** WHAT YOU SHOULD DO **
At the line containing "[ZILLOW] (134, 2421)", start repeating the entries exactly, and continue through the last line.

Records from a collection
● ● ●
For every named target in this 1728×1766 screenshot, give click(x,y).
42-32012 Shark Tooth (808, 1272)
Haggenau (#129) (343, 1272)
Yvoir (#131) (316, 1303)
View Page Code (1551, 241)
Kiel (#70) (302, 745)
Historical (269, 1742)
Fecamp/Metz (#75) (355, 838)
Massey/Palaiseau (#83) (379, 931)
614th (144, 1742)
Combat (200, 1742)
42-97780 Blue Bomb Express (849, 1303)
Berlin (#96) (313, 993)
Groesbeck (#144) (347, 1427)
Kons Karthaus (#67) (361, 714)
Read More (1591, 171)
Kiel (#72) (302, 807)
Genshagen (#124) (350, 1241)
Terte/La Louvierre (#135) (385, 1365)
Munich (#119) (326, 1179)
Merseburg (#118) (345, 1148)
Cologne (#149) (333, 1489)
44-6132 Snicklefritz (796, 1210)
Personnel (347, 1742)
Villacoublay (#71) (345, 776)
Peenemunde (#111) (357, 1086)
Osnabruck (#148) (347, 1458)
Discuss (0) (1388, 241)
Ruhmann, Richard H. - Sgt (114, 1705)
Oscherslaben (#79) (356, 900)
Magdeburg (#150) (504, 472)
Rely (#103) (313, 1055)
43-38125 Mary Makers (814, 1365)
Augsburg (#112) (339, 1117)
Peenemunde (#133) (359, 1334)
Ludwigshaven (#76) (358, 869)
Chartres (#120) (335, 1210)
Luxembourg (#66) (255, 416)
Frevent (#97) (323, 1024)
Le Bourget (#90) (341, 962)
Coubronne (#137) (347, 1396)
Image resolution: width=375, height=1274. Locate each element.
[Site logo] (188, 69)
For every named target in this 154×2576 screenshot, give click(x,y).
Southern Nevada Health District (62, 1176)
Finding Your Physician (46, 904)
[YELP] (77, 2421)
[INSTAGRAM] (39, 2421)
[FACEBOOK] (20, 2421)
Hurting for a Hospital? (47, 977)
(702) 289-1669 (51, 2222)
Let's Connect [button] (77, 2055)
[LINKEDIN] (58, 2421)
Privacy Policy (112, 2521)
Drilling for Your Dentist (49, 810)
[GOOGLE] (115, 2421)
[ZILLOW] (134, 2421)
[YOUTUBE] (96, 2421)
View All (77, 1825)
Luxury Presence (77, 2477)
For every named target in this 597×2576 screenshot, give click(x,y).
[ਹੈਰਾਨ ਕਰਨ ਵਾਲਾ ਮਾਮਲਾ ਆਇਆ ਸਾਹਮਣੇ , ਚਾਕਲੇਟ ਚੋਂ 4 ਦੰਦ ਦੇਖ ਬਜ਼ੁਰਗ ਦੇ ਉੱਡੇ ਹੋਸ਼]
● ● ●
** ANSWER SPACE **
[ZILLOW] (134, 2421)
[YOUTUBE] (96, 2421)
View All (77, 1825)
Luxury Presence (77, 2477)
For every named target in this 597×2576 screenshot, give click(x,y).
[ਹੈਰਾਨ ਕਰਨ ਵਾਲਾ ਮਾਮਲਾ ਆਇਆ ਸਾਹਮਣੇ , ਚਾਕਲੇਟ ਚੋਂ 4 ਦੰਦ ਦੇਖ ਬਜ਼ੁਰਗ ਦੇ ਉੱਡੇ ਹੋਸ਼]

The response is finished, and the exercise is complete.